◆ Data listing:
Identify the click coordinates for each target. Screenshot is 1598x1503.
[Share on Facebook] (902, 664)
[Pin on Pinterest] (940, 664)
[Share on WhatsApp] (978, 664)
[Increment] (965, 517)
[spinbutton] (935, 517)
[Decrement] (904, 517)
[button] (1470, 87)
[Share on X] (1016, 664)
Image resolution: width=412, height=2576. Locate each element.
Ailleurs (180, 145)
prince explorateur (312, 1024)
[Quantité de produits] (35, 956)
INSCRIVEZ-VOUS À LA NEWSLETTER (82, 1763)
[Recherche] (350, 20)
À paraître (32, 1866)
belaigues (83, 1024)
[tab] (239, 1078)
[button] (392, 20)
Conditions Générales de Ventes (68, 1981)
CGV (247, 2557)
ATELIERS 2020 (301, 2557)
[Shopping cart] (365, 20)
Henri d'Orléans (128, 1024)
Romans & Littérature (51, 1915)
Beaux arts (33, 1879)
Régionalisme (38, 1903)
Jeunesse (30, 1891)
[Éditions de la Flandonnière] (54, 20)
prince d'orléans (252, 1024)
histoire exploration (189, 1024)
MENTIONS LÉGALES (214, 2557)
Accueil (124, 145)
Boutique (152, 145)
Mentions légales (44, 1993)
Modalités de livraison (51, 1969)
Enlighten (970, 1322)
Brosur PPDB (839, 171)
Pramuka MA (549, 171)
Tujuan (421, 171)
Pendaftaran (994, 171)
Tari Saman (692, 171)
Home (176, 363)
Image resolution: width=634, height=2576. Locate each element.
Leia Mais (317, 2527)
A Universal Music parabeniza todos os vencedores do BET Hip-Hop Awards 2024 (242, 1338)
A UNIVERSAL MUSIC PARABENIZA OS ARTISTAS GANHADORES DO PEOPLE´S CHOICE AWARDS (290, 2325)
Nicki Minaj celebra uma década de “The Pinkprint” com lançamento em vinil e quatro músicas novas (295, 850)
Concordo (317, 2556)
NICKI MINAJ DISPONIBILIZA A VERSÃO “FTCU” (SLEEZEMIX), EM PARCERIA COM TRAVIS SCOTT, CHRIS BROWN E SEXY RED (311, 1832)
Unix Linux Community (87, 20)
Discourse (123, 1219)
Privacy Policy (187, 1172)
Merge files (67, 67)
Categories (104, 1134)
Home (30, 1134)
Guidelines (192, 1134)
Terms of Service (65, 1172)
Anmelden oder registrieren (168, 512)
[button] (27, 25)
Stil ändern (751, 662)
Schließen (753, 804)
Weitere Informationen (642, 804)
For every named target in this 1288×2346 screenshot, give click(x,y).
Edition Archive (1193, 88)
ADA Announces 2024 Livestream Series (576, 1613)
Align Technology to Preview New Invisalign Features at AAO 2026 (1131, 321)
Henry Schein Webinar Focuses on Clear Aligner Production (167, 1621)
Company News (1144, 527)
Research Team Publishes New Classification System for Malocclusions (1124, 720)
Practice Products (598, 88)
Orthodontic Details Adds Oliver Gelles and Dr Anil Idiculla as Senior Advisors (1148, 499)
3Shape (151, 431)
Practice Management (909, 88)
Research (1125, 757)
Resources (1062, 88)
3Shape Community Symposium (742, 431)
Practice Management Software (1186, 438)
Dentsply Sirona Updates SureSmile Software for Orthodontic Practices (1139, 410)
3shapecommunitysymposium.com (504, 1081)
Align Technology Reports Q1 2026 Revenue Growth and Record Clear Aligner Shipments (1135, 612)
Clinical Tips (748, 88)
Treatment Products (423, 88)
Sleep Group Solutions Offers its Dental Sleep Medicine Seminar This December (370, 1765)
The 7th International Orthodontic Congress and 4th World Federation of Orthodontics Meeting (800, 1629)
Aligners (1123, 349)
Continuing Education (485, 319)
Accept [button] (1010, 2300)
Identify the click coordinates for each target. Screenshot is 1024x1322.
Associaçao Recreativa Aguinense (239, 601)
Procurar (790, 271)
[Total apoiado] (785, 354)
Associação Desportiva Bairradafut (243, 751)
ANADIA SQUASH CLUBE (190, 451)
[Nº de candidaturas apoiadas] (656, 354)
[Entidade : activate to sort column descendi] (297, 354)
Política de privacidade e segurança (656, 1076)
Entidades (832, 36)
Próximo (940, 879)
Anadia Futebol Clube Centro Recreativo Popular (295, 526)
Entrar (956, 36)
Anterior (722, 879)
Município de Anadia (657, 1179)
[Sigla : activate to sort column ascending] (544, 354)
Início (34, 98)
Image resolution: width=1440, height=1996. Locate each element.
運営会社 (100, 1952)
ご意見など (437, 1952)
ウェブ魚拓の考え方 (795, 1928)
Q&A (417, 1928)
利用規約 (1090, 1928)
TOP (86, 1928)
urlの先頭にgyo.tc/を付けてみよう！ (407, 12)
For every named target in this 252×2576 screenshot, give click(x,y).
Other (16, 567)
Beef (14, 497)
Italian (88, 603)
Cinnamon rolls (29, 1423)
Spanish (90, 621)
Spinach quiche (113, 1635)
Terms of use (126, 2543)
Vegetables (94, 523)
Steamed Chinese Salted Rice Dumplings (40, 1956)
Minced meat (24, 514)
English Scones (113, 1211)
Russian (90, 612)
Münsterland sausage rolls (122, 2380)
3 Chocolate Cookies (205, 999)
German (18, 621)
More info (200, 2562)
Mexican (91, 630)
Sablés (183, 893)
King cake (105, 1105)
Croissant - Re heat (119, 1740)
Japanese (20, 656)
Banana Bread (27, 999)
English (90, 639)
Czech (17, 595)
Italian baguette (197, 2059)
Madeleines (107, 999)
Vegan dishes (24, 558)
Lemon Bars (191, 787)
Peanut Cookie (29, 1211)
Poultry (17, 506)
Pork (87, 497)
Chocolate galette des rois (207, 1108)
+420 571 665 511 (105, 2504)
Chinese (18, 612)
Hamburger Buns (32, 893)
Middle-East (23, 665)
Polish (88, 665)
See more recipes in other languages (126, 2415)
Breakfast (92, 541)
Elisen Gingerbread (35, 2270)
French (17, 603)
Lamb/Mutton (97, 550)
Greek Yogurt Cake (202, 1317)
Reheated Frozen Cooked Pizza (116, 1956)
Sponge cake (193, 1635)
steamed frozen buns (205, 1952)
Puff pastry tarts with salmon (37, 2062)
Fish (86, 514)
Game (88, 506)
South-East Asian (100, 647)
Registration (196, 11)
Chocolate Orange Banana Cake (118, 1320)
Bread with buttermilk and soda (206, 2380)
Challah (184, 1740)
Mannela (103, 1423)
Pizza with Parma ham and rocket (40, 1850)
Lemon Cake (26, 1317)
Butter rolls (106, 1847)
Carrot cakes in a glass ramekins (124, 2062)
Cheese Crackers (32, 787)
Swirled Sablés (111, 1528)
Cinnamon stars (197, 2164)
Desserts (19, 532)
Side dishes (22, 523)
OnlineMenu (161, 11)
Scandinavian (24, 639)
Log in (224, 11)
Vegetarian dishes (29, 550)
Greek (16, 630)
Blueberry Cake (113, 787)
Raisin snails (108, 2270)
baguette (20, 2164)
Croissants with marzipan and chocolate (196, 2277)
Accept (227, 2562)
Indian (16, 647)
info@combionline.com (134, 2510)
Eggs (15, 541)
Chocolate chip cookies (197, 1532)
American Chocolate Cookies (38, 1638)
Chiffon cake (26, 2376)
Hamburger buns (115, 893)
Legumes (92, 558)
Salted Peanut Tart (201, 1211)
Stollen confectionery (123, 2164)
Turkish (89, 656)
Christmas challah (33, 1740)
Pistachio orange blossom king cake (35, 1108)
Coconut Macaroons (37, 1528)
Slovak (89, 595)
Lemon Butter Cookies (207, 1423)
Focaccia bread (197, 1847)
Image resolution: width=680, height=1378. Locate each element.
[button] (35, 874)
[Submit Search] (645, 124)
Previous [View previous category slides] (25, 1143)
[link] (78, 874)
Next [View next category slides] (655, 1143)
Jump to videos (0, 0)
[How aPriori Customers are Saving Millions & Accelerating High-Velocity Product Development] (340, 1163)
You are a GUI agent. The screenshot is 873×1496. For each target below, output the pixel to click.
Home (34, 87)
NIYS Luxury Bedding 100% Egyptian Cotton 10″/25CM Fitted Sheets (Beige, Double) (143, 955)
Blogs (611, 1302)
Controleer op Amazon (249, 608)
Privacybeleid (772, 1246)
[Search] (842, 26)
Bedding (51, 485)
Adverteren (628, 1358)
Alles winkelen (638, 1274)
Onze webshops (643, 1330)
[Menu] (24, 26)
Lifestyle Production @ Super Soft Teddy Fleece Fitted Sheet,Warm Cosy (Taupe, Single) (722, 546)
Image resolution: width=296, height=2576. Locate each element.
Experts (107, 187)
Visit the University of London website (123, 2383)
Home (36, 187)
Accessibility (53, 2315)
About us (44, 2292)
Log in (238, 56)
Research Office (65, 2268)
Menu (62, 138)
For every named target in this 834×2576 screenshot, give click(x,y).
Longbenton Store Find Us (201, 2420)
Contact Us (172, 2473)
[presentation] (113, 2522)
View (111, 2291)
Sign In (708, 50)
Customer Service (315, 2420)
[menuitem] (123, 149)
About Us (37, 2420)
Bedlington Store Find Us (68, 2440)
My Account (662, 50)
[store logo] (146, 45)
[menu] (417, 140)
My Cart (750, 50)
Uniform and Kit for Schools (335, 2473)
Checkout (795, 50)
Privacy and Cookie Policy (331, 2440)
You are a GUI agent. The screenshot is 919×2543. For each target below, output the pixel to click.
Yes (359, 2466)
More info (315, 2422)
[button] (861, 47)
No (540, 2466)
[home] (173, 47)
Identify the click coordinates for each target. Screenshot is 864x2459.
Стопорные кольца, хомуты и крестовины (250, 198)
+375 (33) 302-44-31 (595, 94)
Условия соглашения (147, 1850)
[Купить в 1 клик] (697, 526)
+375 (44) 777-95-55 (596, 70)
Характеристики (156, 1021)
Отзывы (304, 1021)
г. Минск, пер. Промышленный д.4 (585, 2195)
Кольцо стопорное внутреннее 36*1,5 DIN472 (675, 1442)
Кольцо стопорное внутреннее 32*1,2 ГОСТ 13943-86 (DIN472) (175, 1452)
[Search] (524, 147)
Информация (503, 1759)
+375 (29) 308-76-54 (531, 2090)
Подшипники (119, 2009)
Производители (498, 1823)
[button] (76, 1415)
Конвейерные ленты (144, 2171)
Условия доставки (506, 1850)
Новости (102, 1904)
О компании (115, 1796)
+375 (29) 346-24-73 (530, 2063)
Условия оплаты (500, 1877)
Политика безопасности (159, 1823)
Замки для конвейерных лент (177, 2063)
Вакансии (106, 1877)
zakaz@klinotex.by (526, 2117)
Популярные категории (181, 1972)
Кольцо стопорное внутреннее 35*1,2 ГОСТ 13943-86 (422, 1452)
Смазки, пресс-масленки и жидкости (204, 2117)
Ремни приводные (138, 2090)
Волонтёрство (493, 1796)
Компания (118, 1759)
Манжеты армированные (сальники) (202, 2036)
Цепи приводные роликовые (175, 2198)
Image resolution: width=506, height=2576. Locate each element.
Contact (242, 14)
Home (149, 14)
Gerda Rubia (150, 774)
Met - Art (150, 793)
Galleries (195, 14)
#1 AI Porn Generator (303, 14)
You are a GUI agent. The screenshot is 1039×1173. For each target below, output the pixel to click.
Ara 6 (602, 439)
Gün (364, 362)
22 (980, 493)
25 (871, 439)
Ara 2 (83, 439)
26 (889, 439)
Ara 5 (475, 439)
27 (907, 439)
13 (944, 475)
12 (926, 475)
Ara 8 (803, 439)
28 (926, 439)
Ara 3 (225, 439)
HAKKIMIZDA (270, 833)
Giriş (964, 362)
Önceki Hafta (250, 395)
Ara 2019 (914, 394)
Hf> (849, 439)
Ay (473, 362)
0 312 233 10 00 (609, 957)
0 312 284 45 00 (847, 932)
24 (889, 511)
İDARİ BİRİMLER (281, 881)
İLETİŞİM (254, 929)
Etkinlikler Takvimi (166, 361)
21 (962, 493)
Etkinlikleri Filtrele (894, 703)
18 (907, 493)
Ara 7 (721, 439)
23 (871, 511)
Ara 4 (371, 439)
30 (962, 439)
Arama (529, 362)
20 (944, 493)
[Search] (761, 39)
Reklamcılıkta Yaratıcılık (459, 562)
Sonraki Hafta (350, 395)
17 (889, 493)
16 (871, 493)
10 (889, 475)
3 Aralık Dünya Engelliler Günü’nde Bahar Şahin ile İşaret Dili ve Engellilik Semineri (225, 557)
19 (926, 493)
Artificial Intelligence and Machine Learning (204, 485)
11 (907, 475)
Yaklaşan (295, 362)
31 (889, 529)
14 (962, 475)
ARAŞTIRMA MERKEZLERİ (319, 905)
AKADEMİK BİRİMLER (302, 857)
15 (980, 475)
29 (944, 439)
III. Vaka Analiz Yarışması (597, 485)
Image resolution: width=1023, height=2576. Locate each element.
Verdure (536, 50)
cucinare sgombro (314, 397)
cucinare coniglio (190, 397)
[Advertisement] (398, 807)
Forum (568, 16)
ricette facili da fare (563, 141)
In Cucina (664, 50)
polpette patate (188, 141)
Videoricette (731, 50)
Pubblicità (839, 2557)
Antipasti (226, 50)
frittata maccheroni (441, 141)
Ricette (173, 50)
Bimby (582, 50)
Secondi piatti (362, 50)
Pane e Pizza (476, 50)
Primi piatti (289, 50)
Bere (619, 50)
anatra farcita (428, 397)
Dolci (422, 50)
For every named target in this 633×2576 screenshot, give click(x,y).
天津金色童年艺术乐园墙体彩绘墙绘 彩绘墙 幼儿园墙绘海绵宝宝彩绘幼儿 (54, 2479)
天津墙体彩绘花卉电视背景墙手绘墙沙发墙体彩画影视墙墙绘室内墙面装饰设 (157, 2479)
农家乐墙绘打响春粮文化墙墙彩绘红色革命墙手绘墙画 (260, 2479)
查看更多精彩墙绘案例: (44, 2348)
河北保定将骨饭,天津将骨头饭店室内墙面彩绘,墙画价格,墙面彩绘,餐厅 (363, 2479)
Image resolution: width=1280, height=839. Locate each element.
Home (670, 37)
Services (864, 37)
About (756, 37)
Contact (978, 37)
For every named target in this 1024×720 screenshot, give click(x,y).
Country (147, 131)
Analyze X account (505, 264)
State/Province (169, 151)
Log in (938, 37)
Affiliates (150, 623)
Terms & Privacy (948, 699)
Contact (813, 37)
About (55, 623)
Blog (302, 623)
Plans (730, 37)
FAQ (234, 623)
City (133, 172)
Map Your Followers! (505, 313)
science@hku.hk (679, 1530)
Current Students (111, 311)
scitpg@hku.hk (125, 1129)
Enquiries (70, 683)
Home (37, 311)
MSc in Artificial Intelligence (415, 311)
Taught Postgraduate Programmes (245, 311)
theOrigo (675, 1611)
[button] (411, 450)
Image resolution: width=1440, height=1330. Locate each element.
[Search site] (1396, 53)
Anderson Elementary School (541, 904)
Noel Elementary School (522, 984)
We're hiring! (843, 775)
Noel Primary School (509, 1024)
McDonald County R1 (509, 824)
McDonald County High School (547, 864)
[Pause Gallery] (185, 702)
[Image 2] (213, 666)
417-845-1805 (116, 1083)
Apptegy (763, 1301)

◆ What this task involves:
Arrange the lines from the start of the items through the line containing "Jeunesse (30, 1891)", inclusive, as a Markdown table with the columns Row and Line. Number the rows and leave out any blank lines.

◆ Exercise response:
| Row | Line |
|---|---|
| 1 | Identify the click coordinates for each target. Screenshot is 1598x1503. |
| 2 | [Share on Facebook] (902, 664) |
| 3 | [Pin on Pinterest] (940, 664) |
| 4 | [Share on WhatsApp] (978, 664) |
| 5 | [Increment] (965, 517) |
| 6 | [spinbutton] (935, 517) |
| 7 | [Decrement] (904, 517) |
| 8 | [button] (1470, 87) |
| 9 | [Share on X] (1016, 664) |
| 10 | Image resolution: width=412, height=2576. Locate each element. |
| 11 | Ailleurs (180, 145) |
| 12 | prince explorateur (312, 1024) |
| 13 | [Quantité de produits] (35, 956) |
| 14 | INSCRIVEZ-VOUS À LA NEWSLETTER (82, 1763) |
| 15 | [Recherche] (350, 20) |
| 16 | À paraître (32, 1866) |
| 17 | belaigues (83, 1024) |
| 18 | [tab] (239, 1078) |
| 19 | [button] (392, 20) |
| 20 | Conditions Générales de Ventes (68, 1981) |
| 21 | CGV (247, 2557) |
| 22 | ATELIERS 2020 (301, 2557) |
| 23 | [Shopping cart] (365, 20) |
| 24 | Henri d'Orléans (128, 1024) |
| 25 | Romans & Littérature (51, 1915) |
| 26 | Beaux arts (33, 1879) |
| 27 | Régionalisme (38, 1903) |
| 28 | Jeunesse (30, 1891) |